0

I'm working on a school project where I'm building a geographical map from nodes. These nodes are loaded from an XML format from OpenStreetMap.org.

There are a lot of these nodes, and therefor I have to optimize memory whenever possible. One such optimization would be storing their id's as int instead of long.

The nodes have their ID values far beyond what Integers support, therefor I cannot directly create objects from them utilizing int or Integer. However, I am going to use around 40.000.000 nodes in total (which is less than the total amount of Integers possible).

My question is therefor if there is an intelligent way to apply a mathematical function to the Long values, that will turn them into ints. I need to be able to use this function once on all nodes when I save them in memory, and then later on when something refers to them by their original long value from the XML, I'll need to (again) find their new Integer value by the function. I've attempted the following:

int myInt = (int) myLong-Integer.MIN_VALUE... in order to bring the long value back into the int spectrum, however the longs are still too large to support integer format after this.

I've also attempted keeping a Map of "Long -> Integer", that I can lookup the long in, in order to get the int value. However this is nonsensical since I would then STILL be storing the Longs in memory (which is exactly what we are trying to prevent).
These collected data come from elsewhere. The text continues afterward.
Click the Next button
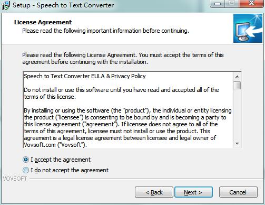 pyautogui.click(x=193, y=192)
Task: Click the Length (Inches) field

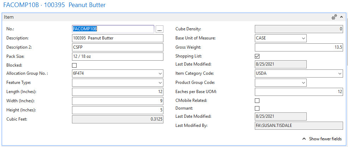Action: 118,92
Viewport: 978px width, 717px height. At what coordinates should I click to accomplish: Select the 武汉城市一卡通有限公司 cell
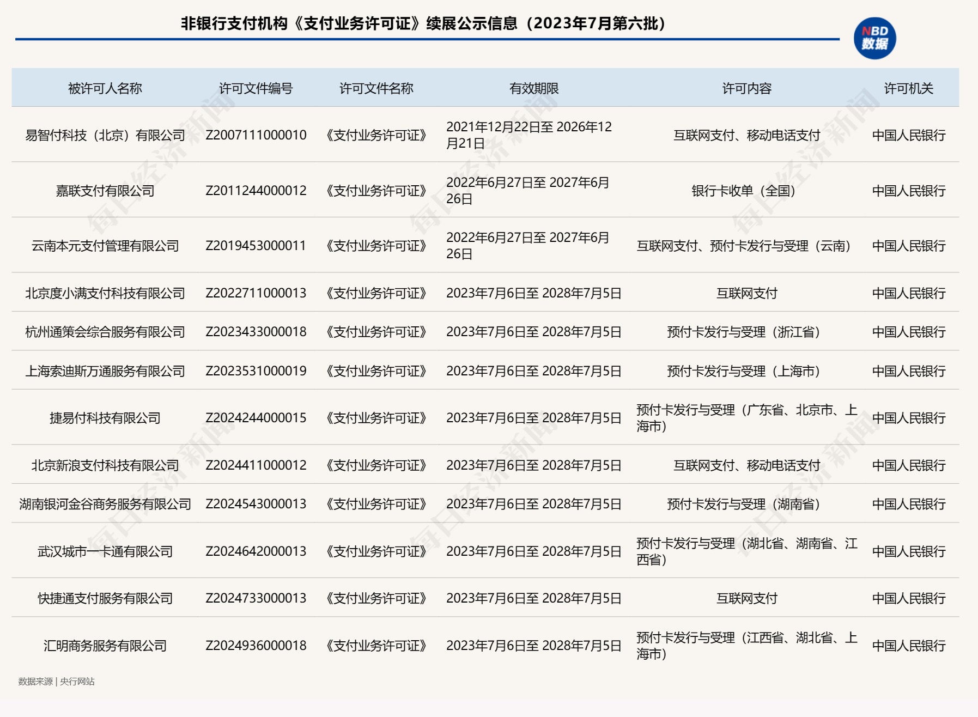[x=105, y=551]
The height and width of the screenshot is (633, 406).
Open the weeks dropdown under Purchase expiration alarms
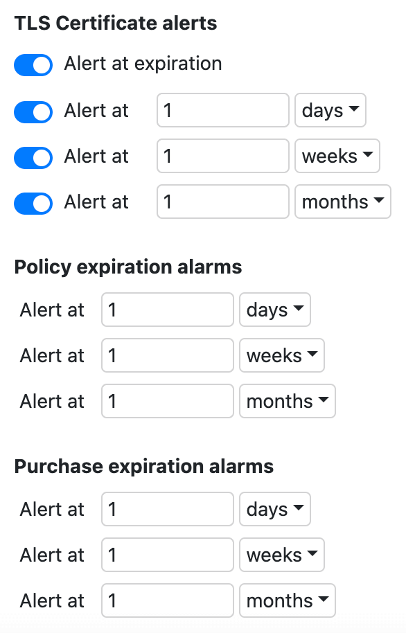click(x=282, y=555)
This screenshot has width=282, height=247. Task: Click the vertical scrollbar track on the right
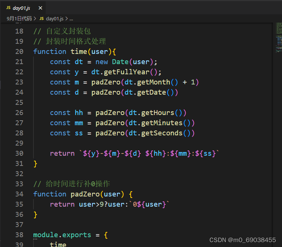tap(280, 151)
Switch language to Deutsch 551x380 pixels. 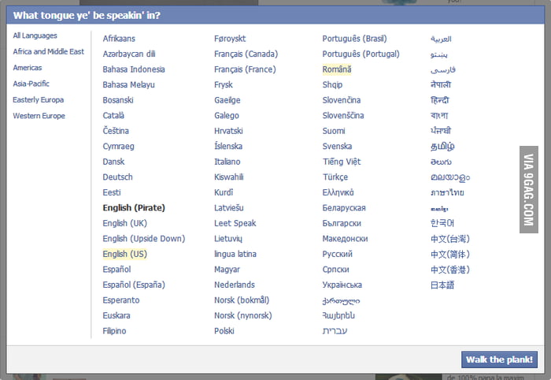coord(117,177)
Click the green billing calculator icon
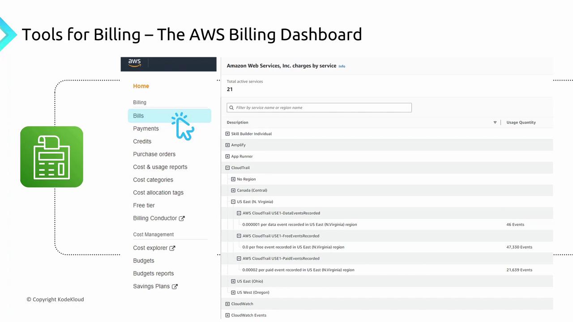 point(51,157)
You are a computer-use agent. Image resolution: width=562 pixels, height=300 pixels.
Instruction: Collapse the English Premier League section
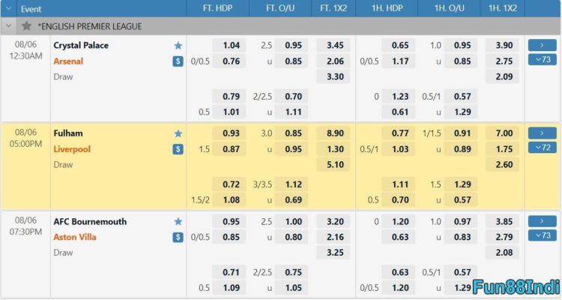pos(8,26)
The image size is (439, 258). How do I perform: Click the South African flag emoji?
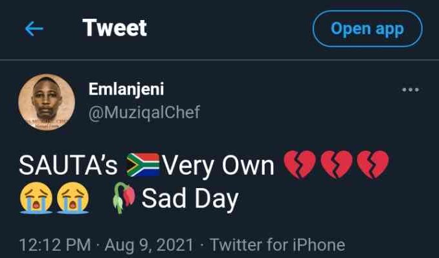point(143,165)
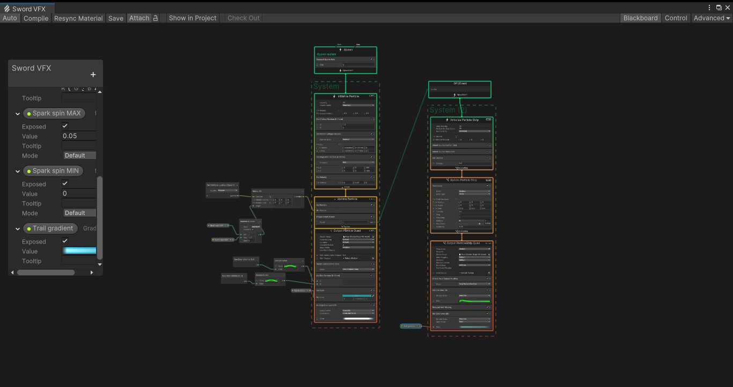733x387 pixels.
Task: Open the Advanced dropdown menu
Action: [x=712, y=18]
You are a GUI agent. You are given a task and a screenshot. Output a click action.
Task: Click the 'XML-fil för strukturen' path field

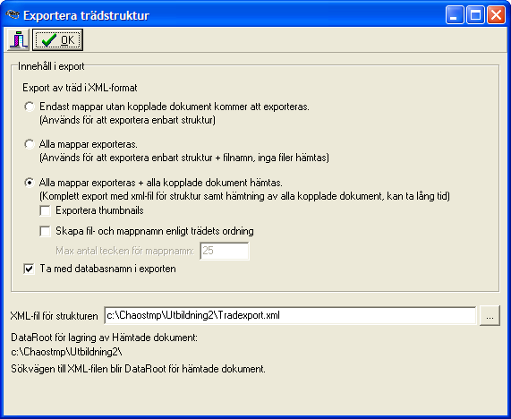tap(290, 316)
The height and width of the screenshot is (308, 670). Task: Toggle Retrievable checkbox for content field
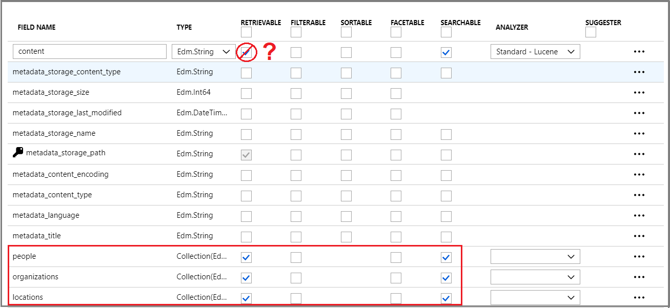pos(247,52)
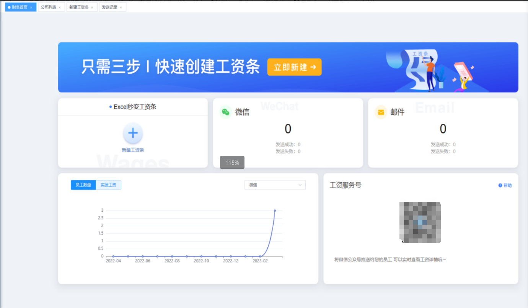Open the 微信 channel dropdown
The image size is (528, 308).
pyautogui.click(x=275, y=185)
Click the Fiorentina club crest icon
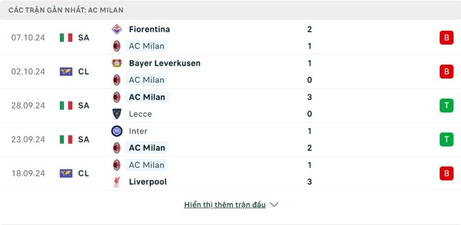This screenshot has width=461, height=225. (117, 29)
EDIT: As comments below asked for, the range of long values are indeed more than 4 billion apart. I don't have the exact Maxvalue and Minvalue available right now but the difference between them are about twice as large as the amount of available integers. (Therefor no simple subtraction would work)

EDIT2: Found the data: enter image description here

Markus B
  • 83
  • 1
  • 10
  • 1
    Generally, it's impossible to map 64 bit to 32 bit integers without loosing any information. But if you can share possible details on your long ids (range of values or something else) it may become possible. But for 40.000.000 records of you will use 32 bit instead of 63 bits it will save you about 150MB (and it's not [guranteed](https://stackoverflow.com/a/61472080/4655217)). By reading this question Knuth's cite comes to mind ["premature optimization is the root of all evil"](https://www.quora.com/What-do-engineers-mean-by-Premature-optimization-is-the-root-of-all-evil) – geobreze Apr 03 '22 at 21:12
  • Absent some useful detail about the structure of the 'long' values, any solution will involve storing an 'int to long' mapping, which as you observe, just makes it worse. The basic problem is that any int value will have 4 billion possible longs associated with it, so you need other information (the detail alluded to above) to pick only one. – passer-by Apr 03 '22 at 21:13
  • What range of values do your ids take? If it's a range of more than 4 billion numbers, you're probably out of luck. – Dawood ibn Kareem Apr 03 '22 at 21:17
  • The map can still help if you have more than one of each ID sitting in memory. – shmosel Apr 03 '22 at 21:28
  • the memory for a map may be far greater than the memory savings you got when using 32-bit ints, so it may not worth it at all in this case – phuclv Apr 04 '22 at 01:31

1 Answers1

0

When the longs are not tied to specific ranges, like 400_000L upwards for customers, 500_000L upwards for invoices, etcetera, then you need to store a mapping from long to int.

In memory you could use:

Map<Long, Integer> longToIntIdMap = new HashMap<>();
Map<Integer, Long> intToLongIdMap = new HashMap<>();

One could search an ideal hash function to have the least of collisions mapping to the same int id. Normally one could in the case of a collision use a second hash function and so on.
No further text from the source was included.